Thoughts on the Closed End Fund Market

We have been investing in closed end funds for our clients for more than a decade.  Over that time, we have developed an extensive knowledge of the unique nature of that market and the intricacies of how closed end funds operate for investors.  Since March of 2009, we have applied this knowledge in managing the Essential Absolute Return strategy with excellent results until the last twelve months.  

In the early days of this strategy, we invested primarily in corporate action situations that were low risk and which provided relatively steady and predictable returns.  Many of those corporate actions were a direct fallout of the 2008 financial crisis.  As the effects of that crisis faded, so did the number of opportunities of this type.  

More recently, we have focused on convergence trading.  We believe the closed end fund market is structurally inefficient which gives rise to temporary mis-pricing of assets, relative to their “normal” value.  We try to buy mis-priced funds, and then wait for the pricing to return to average or normal levels.  These types of opportunities tend to give rise to more volatile return streams (both positive and negative) and, because we never know when markets will return to normal pricing, the timing of such returns is uncertain.  However, because of the leverage inherent in most fixed income-oriented closed end funds, our clients earn a high current income stream which serves to mitigate somewhat the risk of price declines.  

Over the past twelve months, closed end fund discounts have widened to levels not seen since the financial crisis of 2008.  Yet, there has been no crisis, no significant widening of spreads (except in a few emerging markets where we have limited exposure), and no dramatic changes in the levels of short or long term interest rates.  There have, however, been periods of market uncertainty caused by concerns about the US Federal Reserve raising interest rates, a potential Greek default or exit from the Eurozone and China’s boom and bust A share market.  These events had relatively little impact on our holdings’ underlying net asset values.  Yet discounts continue to widen.

Things to do ▸
(1) Answer these questions using the closed end fund commentary.
(a) Since when has the Essential Absolute Return strategy been managed?
(b) What kind of situations did the strategy invest in primarily in its early days?
(c) How far have closed end fund discounts widened over the past twelve months?
(2) Continue the closed end fund commentary from the point where it stops.
The items come from a different source than the closed end fund commentary.

Data extract ▸
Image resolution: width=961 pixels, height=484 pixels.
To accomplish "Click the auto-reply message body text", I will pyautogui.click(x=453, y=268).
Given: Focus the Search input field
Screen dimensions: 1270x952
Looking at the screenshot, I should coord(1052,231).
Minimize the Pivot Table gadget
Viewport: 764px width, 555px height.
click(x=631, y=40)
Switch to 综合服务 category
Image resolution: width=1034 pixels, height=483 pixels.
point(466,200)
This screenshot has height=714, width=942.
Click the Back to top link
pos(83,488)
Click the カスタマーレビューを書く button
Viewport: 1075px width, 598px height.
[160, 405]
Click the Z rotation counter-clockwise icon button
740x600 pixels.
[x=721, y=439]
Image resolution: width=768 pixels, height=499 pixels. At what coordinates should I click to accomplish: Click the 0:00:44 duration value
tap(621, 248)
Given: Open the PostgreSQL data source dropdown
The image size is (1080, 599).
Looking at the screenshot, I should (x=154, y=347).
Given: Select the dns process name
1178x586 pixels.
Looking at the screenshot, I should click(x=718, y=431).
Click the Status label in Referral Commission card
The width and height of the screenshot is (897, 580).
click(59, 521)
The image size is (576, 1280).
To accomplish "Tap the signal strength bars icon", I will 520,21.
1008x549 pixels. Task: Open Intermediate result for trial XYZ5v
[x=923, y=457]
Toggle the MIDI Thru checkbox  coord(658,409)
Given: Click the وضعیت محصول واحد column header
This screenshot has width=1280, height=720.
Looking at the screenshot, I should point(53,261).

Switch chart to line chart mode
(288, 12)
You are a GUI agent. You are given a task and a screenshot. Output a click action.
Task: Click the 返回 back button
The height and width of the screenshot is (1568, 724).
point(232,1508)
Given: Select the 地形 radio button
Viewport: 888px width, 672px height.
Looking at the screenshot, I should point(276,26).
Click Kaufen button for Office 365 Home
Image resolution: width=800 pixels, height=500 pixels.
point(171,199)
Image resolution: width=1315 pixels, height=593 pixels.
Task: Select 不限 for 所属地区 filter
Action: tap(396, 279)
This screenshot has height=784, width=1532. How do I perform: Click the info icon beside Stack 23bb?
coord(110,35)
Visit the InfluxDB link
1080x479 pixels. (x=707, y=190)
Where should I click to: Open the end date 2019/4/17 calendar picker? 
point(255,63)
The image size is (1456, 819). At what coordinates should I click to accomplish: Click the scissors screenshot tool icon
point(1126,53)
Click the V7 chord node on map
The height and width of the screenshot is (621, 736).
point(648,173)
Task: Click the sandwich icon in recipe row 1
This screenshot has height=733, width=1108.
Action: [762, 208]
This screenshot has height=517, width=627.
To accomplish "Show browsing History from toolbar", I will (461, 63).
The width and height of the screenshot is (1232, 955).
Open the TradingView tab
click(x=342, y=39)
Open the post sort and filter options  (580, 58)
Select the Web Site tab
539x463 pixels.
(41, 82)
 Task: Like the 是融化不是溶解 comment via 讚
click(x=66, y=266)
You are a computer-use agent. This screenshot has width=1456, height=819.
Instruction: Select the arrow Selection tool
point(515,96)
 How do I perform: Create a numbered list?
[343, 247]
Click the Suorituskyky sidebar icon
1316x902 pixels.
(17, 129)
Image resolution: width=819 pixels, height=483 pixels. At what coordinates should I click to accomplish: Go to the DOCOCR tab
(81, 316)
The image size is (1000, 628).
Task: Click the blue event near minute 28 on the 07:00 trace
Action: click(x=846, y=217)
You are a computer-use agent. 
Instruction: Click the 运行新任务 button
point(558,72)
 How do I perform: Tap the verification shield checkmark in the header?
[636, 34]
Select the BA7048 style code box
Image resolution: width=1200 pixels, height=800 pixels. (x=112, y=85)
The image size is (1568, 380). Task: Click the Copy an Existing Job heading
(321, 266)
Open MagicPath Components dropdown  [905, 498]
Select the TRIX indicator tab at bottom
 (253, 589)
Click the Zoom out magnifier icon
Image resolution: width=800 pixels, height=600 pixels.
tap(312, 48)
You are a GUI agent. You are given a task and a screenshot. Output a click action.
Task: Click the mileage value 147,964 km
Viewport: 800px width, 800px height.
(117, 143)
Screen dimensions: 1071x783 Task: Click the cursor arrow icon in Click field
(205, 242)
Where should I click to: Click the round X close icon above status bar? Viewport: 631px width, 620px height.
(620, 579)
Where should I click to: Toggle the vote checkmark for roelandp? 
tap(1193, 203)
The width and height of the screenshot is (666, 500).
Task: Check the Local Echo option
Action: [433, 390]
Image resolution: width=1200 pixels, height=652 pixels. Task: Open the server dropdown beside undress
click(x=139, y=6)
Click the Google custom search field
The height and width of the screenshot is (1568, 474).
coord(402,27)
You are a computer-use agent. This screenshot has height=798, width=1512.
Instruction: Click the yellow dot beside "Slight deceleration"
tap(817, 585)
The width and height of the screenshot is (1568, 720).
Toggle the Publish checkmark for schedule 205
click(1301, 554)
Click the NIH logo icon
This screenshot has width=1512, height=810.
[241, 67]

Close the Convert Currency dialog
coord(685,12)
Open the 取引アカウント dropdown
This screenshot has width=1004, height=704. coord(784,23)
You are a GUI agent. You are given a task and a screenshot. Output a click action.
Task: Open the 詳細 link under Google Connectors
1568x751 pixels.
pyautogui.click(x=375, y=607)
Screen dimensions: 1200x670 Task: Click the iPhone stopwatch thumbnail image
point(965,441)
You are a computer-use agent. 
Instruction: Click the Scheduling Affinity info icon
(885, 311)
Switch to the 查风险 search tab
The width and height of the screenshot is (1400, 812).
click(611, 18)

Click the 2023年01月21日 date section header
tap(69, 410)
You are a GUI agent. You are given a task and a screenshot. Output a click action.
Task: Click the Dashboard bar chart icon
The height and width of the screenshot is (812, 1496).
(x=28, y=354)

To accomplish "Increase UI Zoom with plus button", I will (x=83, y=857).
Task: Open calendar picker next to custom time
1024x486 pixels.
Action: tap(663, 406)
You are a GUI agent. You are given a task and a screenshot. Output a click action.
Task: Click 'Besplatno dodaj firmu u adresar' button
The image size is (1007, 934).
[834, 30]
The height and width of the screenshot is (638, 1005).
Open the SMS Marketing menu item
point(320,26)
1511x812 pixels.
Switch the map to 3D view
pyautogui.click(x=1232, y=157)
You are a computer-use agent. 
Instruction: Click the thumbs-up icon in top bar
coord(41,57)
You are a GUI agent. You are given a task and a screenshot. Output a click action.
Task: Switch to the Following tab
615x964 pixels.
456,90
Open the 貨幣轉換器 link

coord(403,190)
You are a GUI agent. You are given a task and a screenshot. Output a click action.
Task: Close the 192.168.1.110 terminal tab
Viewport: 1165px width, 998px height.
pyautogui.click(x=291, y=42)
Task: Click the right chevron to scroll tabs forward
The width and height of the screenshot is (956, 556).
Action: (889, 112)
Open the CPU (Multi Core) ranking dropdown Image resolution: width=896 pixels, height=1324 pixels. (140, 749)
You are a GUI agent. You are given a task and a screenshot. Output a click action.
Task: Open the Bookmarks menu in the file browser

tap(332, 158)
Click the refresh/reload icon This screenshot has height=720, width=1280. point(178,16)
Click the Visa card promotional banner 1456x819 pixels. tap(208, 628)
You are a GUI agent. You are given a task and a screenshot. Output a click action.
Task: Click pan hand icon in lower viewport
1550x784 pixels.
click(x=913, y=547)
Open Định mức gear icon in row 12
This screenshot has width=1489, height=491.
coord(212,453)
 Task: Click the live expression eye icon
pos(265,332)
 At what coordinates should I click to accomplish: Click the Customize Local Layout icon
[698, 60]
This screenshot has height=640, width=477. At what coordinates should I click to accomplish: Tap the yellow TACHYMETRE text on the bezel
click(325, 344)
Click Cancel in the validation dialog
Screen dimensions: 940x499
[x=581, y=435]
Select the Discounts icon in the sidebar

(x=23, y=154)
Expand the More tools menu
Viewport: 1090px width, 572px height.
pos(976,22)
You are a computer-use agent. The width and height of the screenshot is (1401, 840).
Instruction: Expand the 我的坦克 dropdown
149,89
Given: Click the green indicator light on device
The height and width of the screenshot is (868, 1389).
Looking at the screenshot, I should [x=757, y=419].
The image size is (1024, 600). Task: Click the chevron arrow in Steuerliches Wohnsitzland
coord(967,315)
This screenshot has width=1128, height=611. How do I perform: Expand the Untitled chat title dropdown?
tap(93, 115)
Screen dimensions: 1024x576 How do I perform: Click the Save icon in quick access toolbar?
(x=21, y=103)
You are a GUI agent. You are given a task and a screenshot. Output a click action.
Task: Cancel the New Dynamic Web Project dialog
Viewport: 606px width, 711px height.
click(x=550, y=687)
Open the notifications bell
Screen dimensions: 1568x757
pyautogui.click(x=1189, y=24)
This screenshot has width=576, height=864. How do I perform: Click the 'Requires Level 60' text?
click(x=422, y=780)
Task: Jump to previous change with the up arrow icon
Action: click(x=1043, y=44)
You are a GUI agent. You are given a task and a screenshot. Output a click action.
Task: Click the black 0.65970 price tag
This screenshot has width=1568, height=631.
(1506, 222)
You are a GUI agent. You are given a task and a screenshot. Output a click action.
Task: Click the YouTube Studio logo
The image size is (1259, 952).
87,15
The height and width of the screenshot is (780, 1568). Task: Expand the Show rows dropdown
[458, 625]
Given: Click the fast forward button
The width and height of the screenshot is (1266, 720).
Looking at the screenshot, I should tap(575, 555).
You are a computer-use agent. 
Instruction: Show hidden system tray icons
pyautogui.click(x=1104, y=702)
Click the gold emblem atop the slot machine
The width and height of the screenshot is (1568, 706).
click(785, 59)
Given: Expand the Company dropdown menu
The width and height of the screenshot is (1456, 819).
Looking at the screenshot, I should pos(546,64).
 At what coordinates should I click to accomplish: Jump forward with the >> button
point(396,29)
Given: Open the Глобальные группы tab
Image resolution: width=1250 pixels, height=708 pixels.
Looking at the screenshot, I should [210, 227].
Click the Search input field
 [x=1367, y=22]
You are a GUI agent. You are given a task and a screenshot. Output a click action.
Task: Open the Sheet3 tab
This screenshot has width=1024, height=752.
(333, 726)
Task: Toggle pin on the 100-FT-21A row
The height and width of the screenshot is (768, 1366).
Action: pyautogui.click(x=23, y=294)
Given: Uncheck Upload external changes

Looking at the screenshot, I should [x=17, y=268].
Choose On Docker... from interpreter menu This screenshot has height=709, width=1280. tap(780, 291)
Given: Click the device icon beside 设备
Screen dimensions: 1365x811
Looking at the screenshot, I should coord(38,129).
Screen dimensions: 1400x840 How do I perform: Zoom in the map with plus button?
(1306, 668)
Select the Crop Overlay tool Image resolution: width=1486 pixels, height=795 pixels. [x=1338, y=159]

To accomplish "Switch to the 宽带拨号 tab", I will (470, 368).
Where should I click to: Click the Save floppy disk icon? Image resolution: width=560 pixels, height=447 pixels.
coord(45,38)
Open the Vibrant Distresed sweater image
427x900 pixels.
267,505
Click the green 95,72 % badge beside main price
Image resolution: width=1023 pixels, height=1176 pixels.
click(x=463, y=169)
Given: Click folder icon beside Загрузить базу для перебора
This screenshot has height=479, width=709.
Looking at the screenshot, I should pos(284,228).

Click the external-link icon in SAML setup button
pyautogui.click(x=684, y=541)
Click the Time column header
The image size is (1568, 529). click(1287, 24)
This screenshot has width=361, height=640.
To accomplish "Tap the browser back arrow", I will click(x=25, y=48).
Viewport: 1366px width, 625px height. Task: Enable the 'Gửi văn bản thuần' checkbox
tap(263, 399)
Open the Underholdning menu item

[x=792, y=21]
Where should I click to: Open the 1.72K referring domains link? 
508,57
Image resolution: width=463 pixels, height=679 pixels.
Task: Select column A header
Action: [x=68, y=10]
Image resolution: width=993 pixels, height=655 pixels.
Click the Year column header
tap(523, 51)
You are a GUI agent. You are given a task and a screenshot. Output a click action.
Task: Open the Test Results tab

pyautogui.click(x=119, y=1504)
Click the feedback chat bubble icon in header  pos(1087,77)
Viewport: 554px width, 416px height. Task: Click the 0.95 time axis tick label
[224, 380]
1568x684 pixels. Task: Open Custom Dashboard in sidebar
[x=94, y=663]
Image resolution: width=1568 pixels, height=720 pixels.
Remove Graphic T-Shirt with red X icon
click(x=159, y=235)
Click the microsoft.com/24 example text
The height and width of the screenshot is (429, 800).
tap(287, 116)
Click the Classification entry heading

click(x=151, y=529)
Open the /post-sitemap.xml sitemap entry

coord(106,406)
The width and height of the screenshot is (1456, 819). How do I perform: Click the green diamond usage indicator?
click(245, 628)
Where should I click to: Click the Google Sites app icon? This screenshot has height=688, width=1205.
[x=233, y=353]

Written answers ▸
(1)
(a) Since March of 2009.
(b) Corporate action situations that were low risk and provided relatively steady and predictable returns.
(c) To levels not seen since the financial crisis of 2008.

(2)
This time period has left us wondering if something has fundamentally changed in the closed end fund market.  There have been a few developments: (1) the market for new closed end funds is quite muted and new funds that are being brought to market have more innovative structures designed to limit discounts; (2) the number of institutional investors has grown to the point where pure corporate action arbitrage opportunities are now rare; (3) fixed income exchange traded funds continue to gain popularity, potentially distracting investor interest away from closed end funds; and (4) investors have been hearing for years that the end of bond bull market is upon us and they need to prepare for rapidly rising rates.  

The first two factors should actually bring more rational pricing to the closed end fund market, not less.  The last two factors may actually be depressing the demand for closed end funds among retail investors, making a return to rational pricing more difficult.  We believe the fourth factor — fear about the impact of rising rates — is likely the biggest contributor.  For many reasons, we believe this fear is overblown.  

Over the course of the past year, we have continued to selectively add to positions in closed end funds that meet our investment criteria, only to see discounts on these funds widen further.  And we have allocated additional client (and personal) assets to this strategy, believing that the opportunities now present are extraordinary.  We hear the same story from our fellow institutional investors in closed end funds.  Here is a chart recently published by RiverNorth, a well-known manager in the closed end fund space.  

Taxable Bond Funds: 30-day Moving Average Discount June.1997-June.2015

 Source: Morningstar, Inc. 

Source: Morningstar, Inc. 

As you can see, discounts have only been at this level immediately prior to the last two recessions.  In 2000, discounts quickly recovered, even before the recession fully kicked in.  In 2008, the financial crisis wreaked temporary havoc with all financial assets before a strong recovery kicked in.  We believe this time period is more likely to be like the early 2000s but there is of course no assurance that it will turn out that way.  

We are exercising patience in waiting for prices to return to more normal levels with the comfort of knowing that we are able to buy the assets of closed end funds at 10-15% discounts off the prices available directly or through open end mutual funds or exchange traded funds.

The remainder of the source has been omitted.